Résumé

Ambroise Tardieu Étude hygiénique sur la profession de mouleur en cuivre… (1855)

L'atmosphère des ateliers où l'on se sert exclusivement de charbon est chargée d'une poussière fine et pénétrante qui enveloppe l'ouvrier comme d'un nuage et se répand de l'un à l'autre. Il suffit d'y entrer pour être en un instant couvert de cette poussière noire qui s'insinue dans les narines, dans les yeux, et s'incruste dans la peau. Ceux qui y séjournent conservent une coloration que les soins de propreté les plus minutieux pourraient seuls faire disparaître.
Source : Gallica

Ambroise Tardieu Étude hygiénique sur la profession de mouleur en cuivre… (1855)

Dans ces cas dont, en présence de témoignages unanimes, en présence d'observations positives et directes, il est impossible de révoquer en doute la parfaite authenticité, l'expectoration de matières charbonneuses n'a pas lieu constamment, mais de loin en loin, le matin, surtout après des quintes de toux répétées : il semble qu'il se détache du fond de la poitrine, et qu'un violent effort expulse au dehors une masse de charbon dense et noire entourée d'une couche plus ou moins épaisse de matière tantôt blanche, opaque, albumineuse, tantôt muqueuse ou manifestement purulente.
Source : Gallica

Ambroise Tardieu Étude hygiénique sur la profession de mouleur en cuivre… (1855)

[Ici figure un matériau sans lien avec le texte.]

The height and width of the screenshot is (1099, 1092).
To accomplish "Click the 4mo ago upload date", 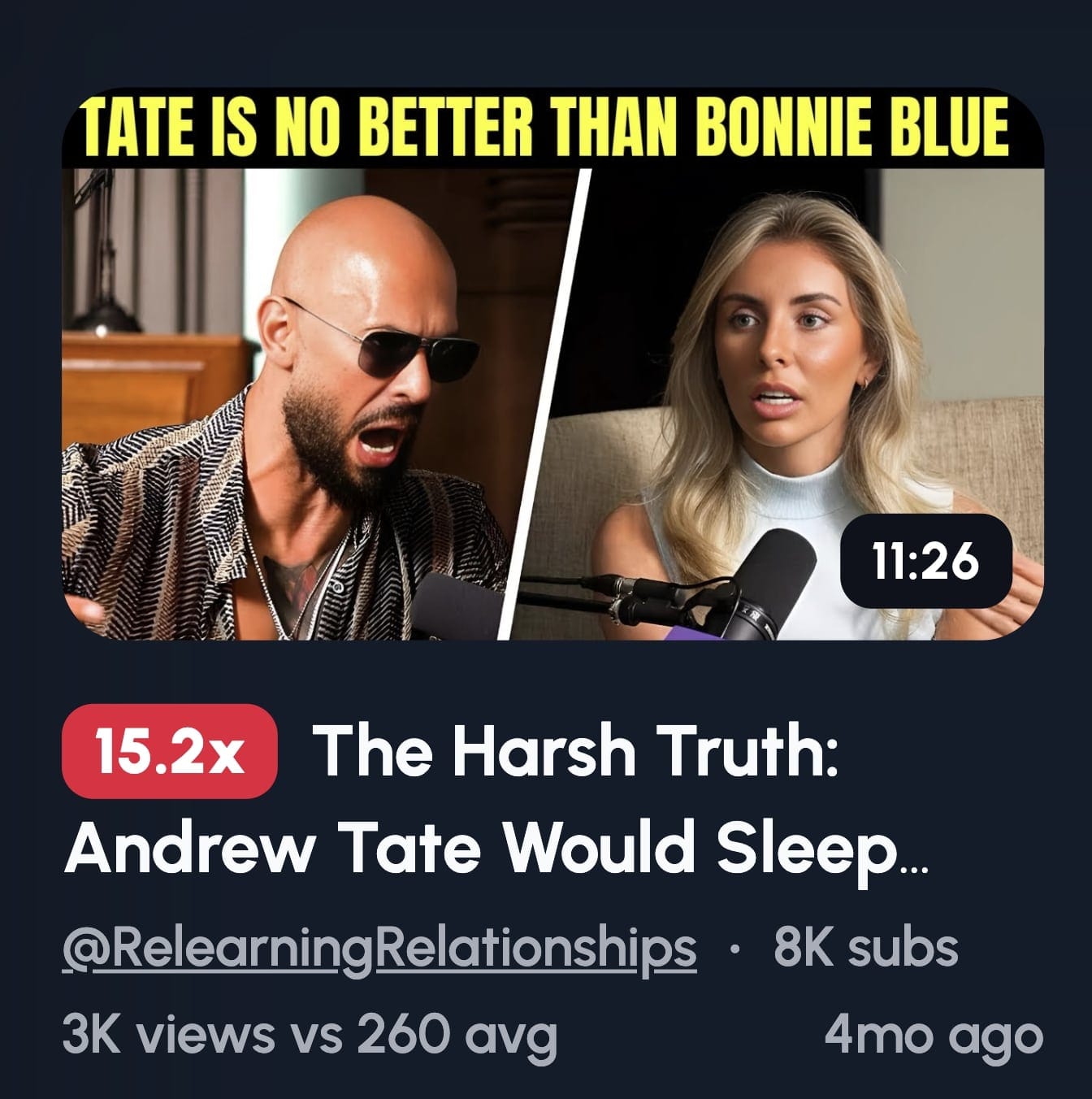I will [934, 1036].
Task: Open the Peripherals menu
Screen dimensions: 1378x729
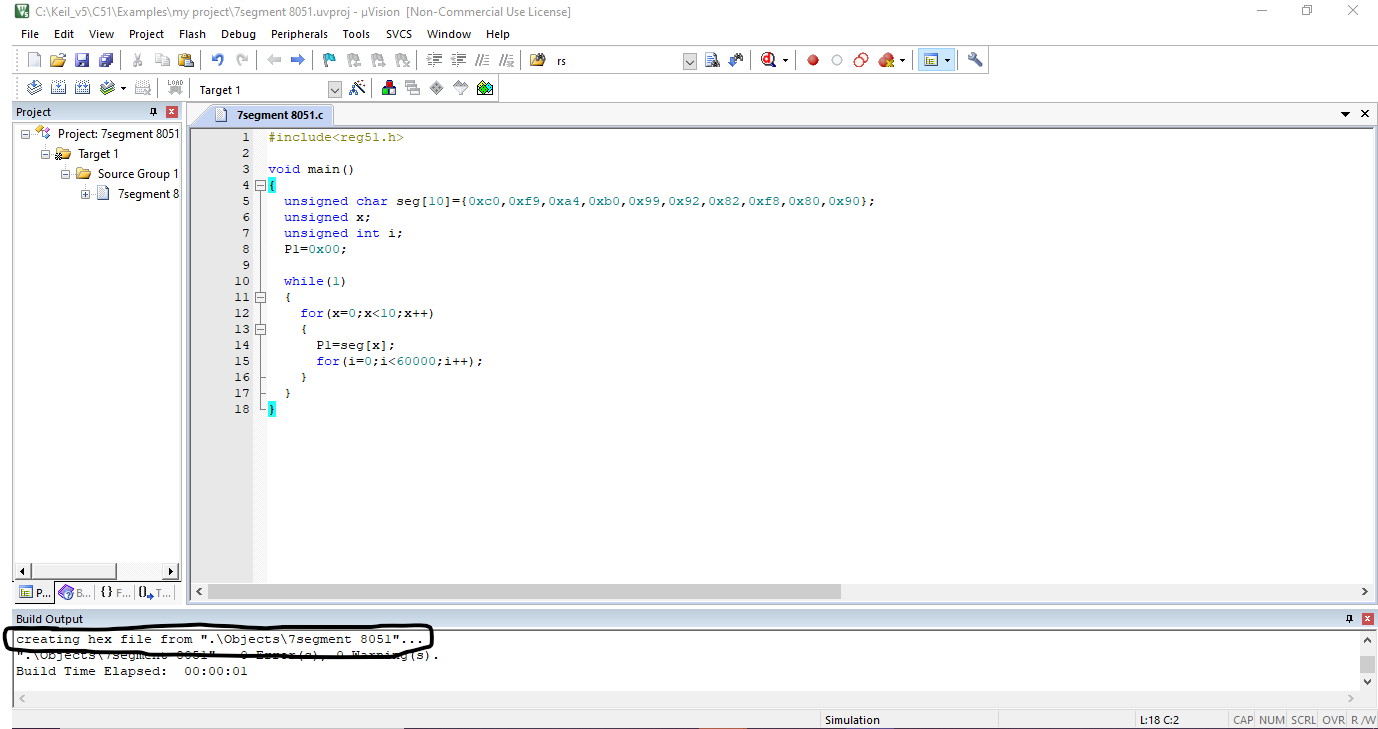Action: 299,33
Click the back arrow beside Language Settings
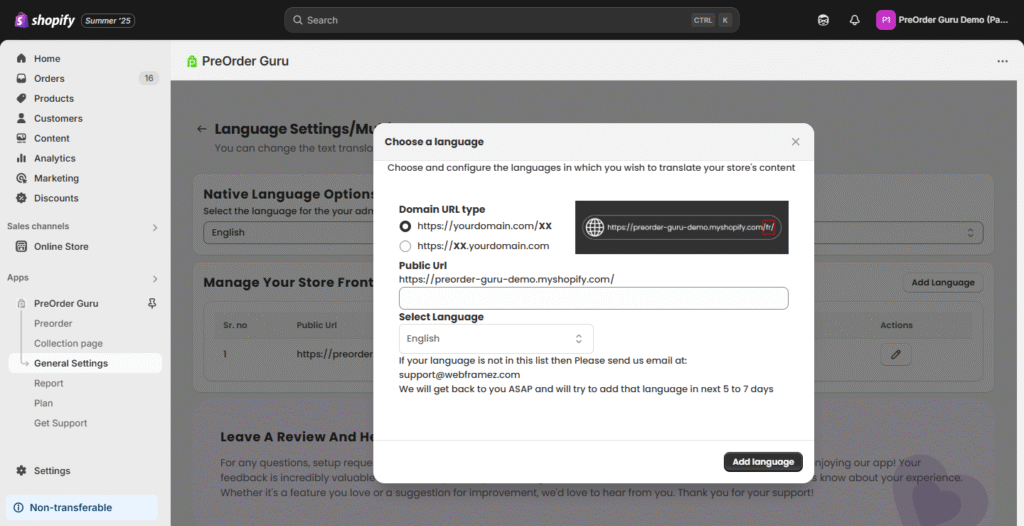This screenshot has width=1024, height=526. pyautogui.click(x=202, y=129)
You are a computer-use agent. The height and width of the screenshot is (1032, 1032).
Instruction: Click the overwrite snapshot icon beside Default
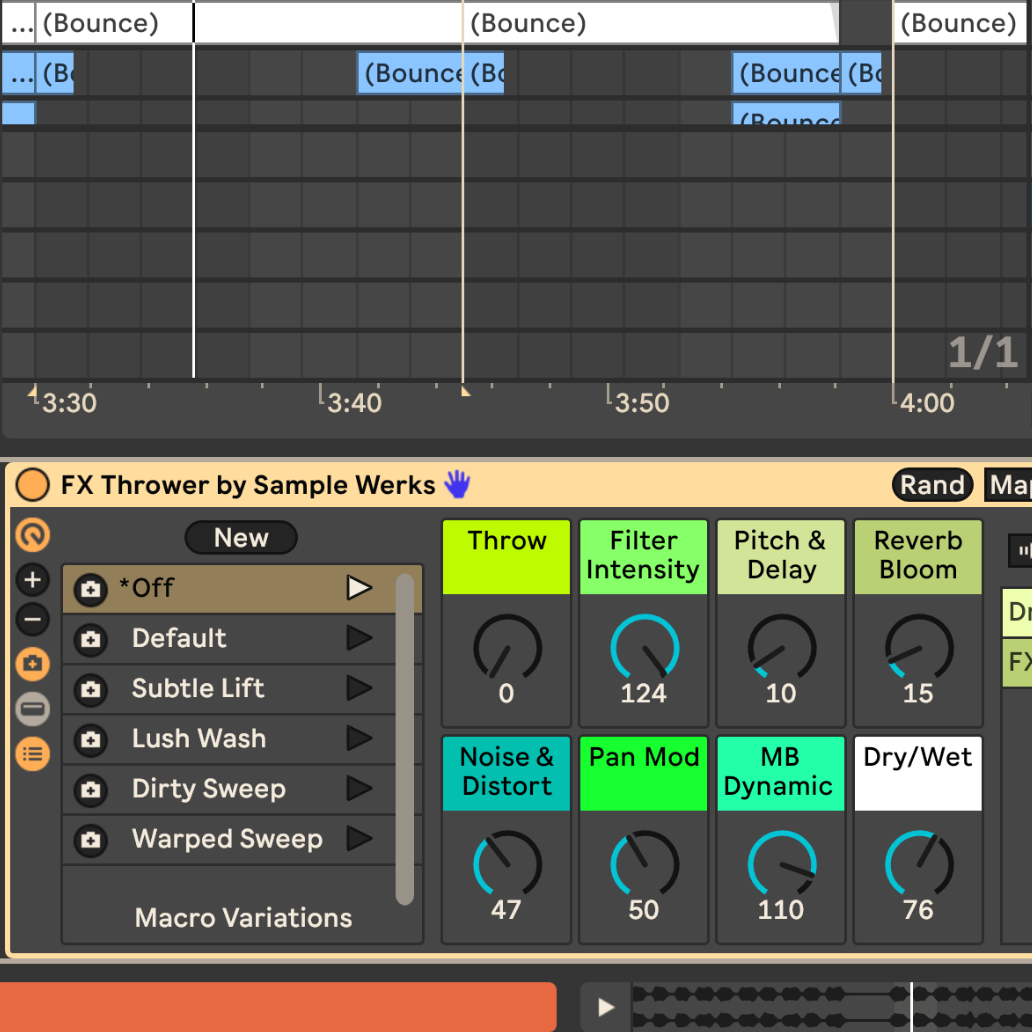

Dans la dernière moitié de la journée de travail, l'ouvrier éprouve une sensation pénible d'étouffement qui augmente jusqu'au moment où il sort de l'atelier, et qui, à un degré plus avancé, rend la marche pénible au retour et se prolonge assez avant dans la soirée pour le contraindre à retarder et souvent même à supprimer complètement son dernier repas. Nous tenons d'un certain nombre de mouleurs qu'ils sont dans l'impossibilité absolue de prendre le soir aucun aliment solide, et qu'ils doivent se contenter d'une boisson chaude telle que du thé ou du lait.